Minnesota (Washington Insider Magazine) There are really no cybersecurity rules that govern “the millions of food and agriculture businesses” across America. These businesses are nearly one-fifth of all American economies. The cyberattacks have become real.
There was a warning from security analysts at the University of Minnesota back in May about a growing danger in cybercrime, also known as ransomware. The University warned the U.S. Agriculture Department, saying that this ransomware “could wreak more havoc on Americans’ food sources than Covid-19 did.”
All of this became a reality a few weeks later when the “ransomware attack forced the shutdown of meat plants.” The plants that had to be shut down processed “more than a fifth of the nation’s beef supply.” These hackers know how to interrupt a vital part of the U.S. Economy.
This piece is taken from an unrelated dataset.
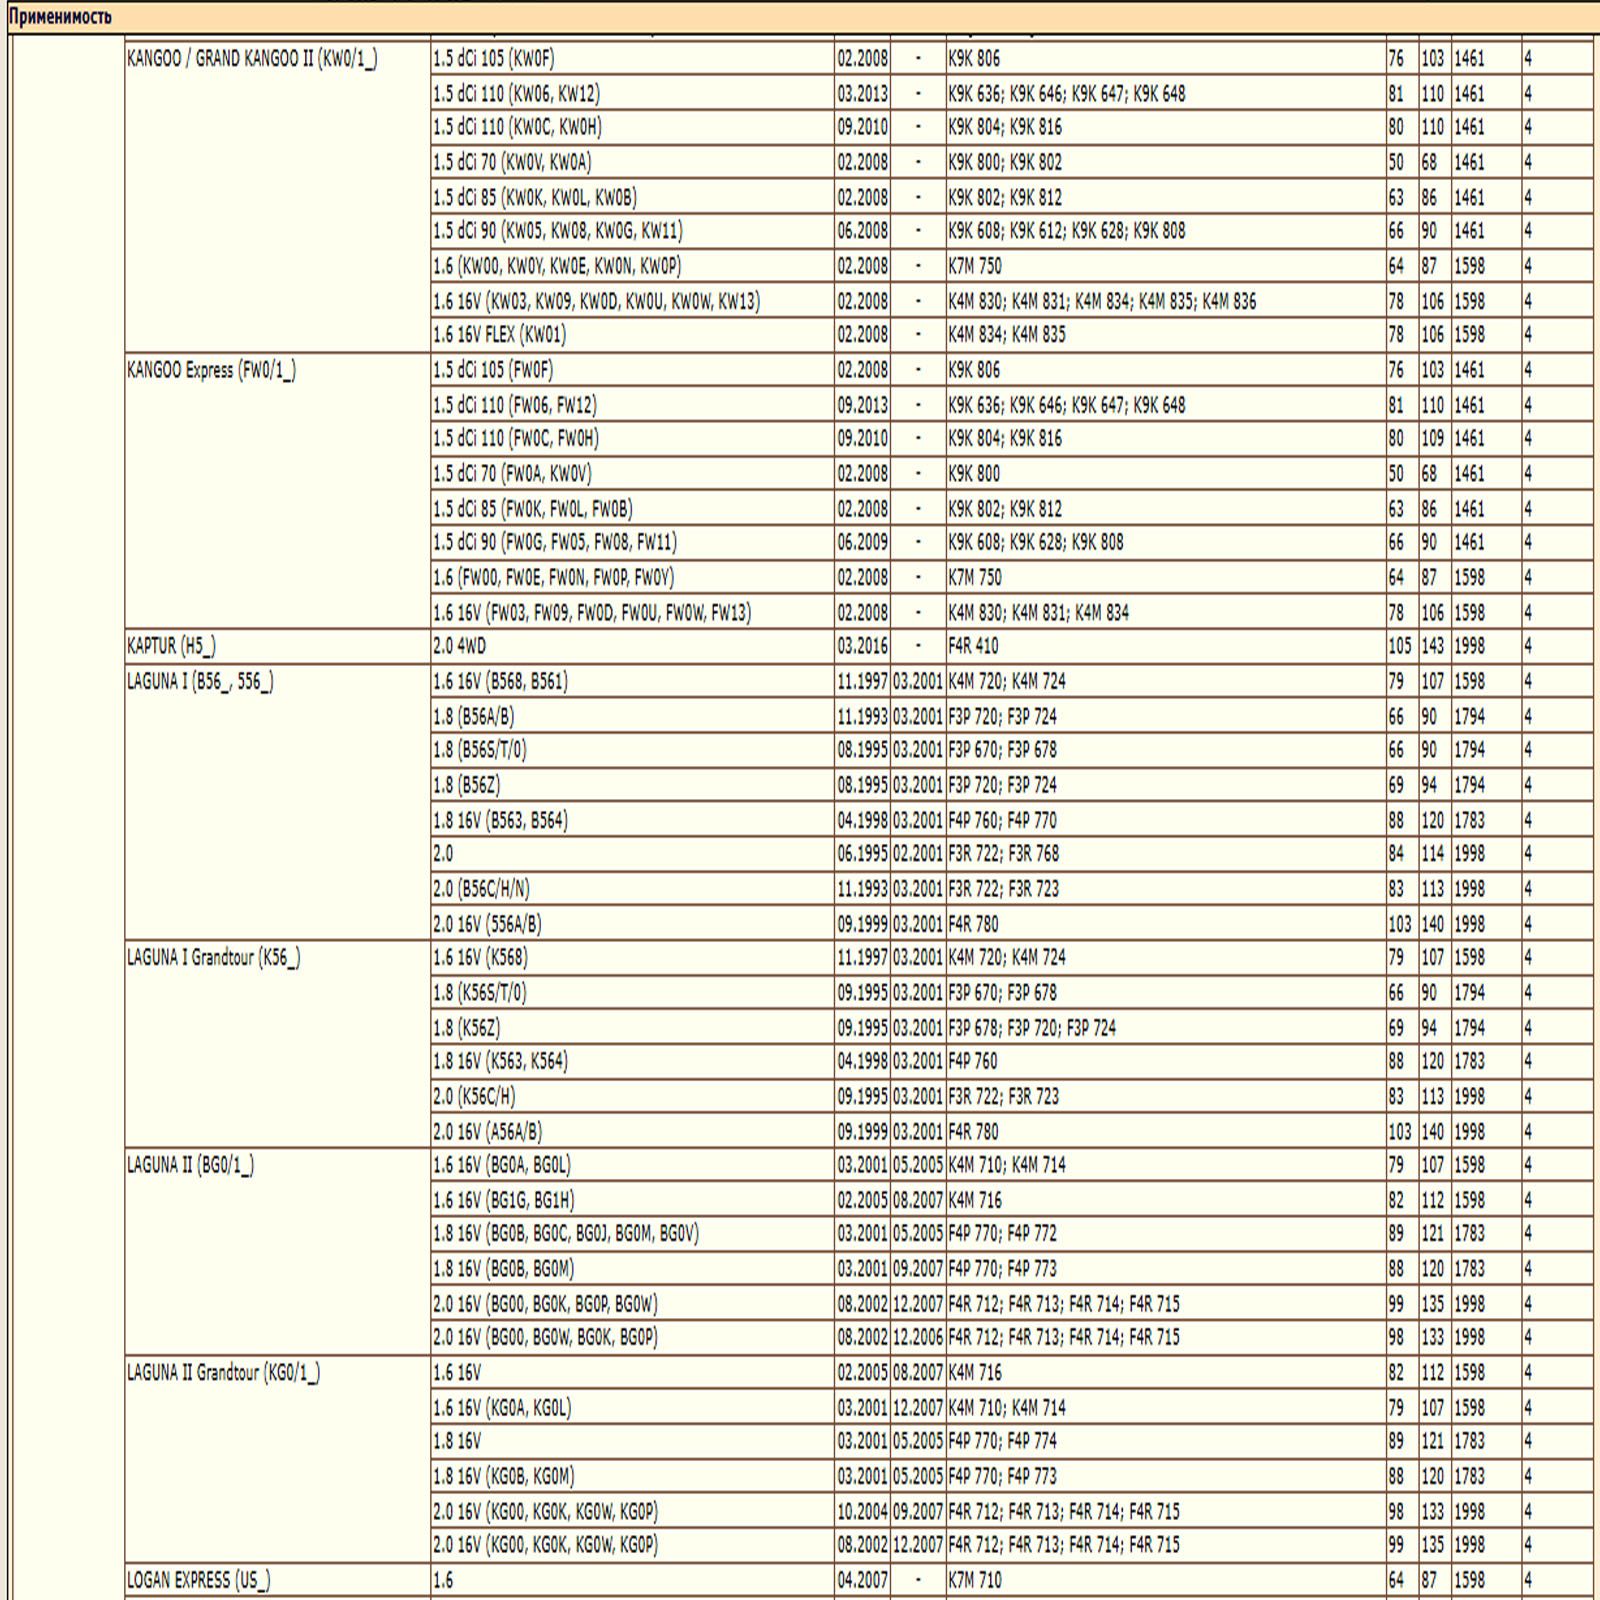Click the 1.6 16V FLEX (KW01) modification
1600x1600 pixels.
499,335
The food supply is vulnerable to digital threads as seen last week in the hack of the huge meatpacking giant JBS. Not only farmlands but also slaughterhouses are deeply affected.
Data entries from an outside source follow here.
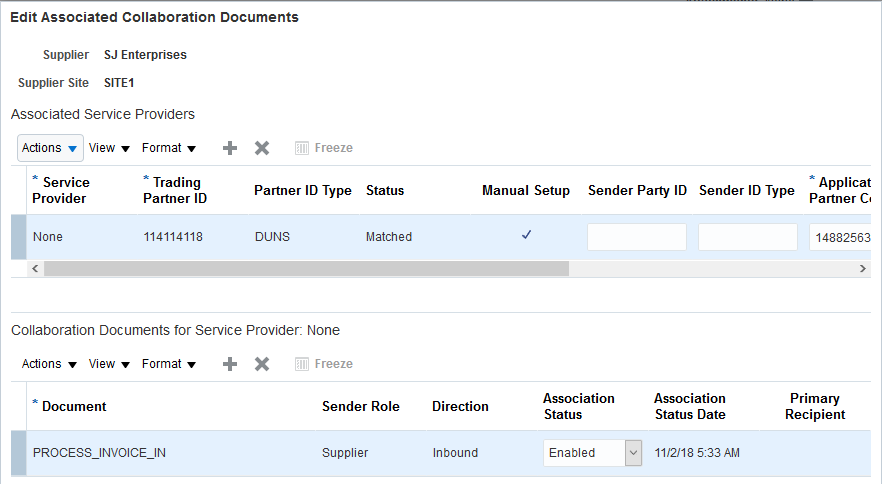Delete the selected service provider row
882x484 pixels.
click(262, 148)
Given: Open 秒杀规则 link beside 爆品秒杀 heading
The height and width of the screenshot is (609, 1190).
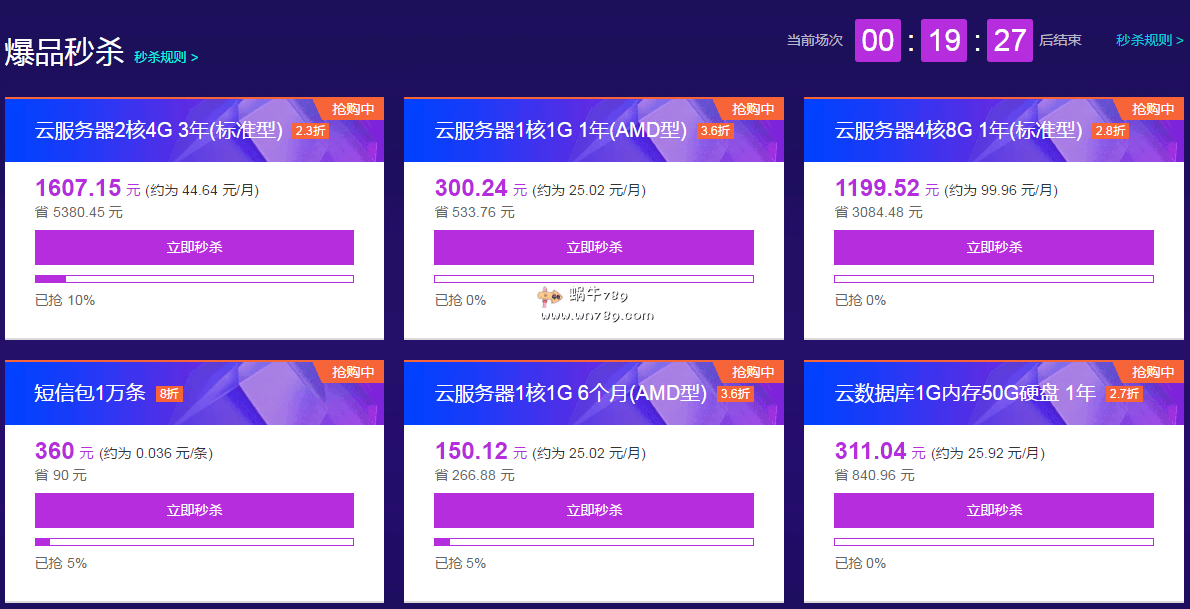Looking at the screenshot, I should (x=166, y=57).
However, federal oversight concerning cybersecurity remains light even though the warnings have been great. “An attack could bring consequences ranging from higher grocery prices to contaminated food.”
Only voluntary guidelines exist for the “millions of food and agriculture businesses that account for about a fifth of the U.S. Economy. ” The USDA is the only federal agency that does anything to oversee the economy. Other industries keep watch on cyberattacks; however, the food industry “disbanded its group in 2008.”
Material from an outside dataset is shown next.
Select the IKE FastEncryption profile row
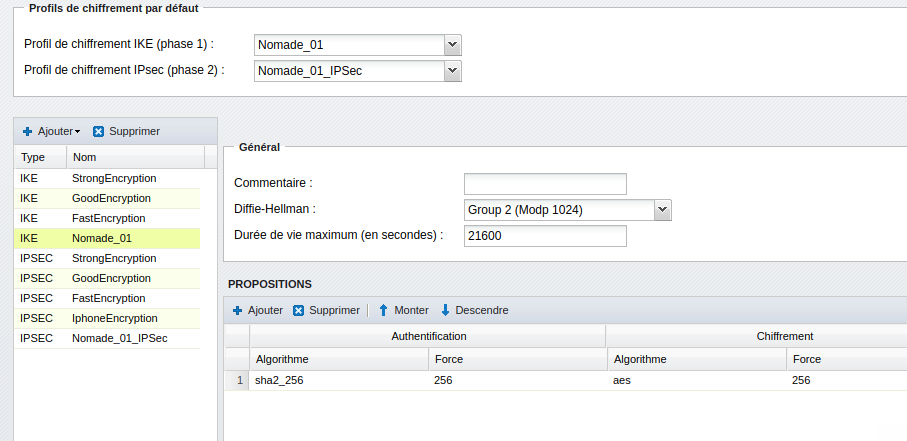The height and width of the screenshot is (441, 907). point(107,218)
Now, Tom Vilsack, Agriculture Secretary, says that these cyber attacks are their “new reality.” In addition, Representative Rick Crawford (R-Ark.), who is a member of both the House Intelligence and Agriculture Committee, says that the “agricultural supply chain hasn’t received enough attention across the entire federal government.”
Crawford said in an interview with Politico, “If you eat, you’re involved in agriculture. We all need to recognize that it’s a vital industry.”